▽

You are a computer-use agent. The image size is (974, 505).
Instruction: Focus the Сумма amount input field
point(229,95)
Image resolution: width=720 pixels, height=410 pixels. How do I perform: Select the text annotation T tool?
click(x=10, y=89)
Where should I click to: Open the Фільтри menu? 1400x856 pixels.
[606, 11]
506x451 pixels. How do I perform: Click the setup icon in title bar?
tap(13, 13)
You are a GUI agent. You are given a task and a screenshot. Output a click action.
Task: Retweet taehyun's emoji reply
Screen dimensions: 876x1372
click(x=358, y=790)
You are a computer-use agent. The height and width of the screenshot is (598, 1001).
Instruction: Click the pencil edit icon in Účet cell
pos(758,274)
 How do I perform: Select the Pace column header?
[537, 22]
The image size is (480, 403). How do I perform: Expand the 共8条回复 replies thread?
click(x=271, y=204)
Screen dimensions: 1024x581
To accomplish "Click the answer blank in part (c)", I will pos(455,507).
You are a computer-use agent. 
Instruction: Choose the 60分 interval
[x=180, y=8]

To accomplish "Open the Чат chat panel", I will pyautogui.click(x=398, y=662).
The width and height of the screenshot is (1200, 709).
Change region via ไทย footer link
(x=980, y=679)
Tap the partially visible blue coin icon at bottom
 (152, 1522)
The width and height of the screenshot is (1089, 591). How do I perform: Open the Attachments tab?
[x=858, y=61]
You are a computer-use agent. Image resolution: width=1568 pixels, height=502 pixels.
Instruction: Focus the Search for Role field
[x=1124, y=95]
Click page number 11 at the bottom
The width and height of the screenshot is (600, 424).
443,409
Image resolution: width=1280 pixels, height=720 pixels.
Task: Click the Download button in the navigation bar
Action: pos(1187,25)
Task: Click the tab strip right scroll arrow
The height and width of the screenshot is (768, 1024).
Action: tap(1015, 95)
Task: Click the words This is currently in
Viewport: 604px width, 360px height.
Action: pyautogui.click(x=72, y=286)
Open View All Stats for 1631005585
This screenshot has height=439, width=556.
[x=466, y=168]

△

**Exercise requirements:** From the entries above, write out only the lines starting at the line that holds "Tap the partially" and ending at the line that holds "Task: Click the words This is currently in", keeping both and matching them exactly.

**Solution to the problem:**
Tap the partially visible blue coin icon at bottom
 (152, 1522)
The width and height of the screenshot is (1089, 591). How do I perform: Open the Attachments tab?
[x=858, y=61]
You are a computer-use agent. Image resolution: width=1568 pixels, height=502 pixels.
Instruction: Focus the Search for Role field
[x=1124, y=95]
Click page number 11 at the bottom
The width and height of the screenshot is (600, 424).
443,409
Image resolution: width=1280 pixels, height=720 pixels.
Task: Click the Download button in the navigation bar
Action: pos(1187,25)
Task: Click the tab strip right scroll arrow
The height and width of the screenshot is (768, 1024).
Action: tap(1015, 95)
Task: Click the words This is currently in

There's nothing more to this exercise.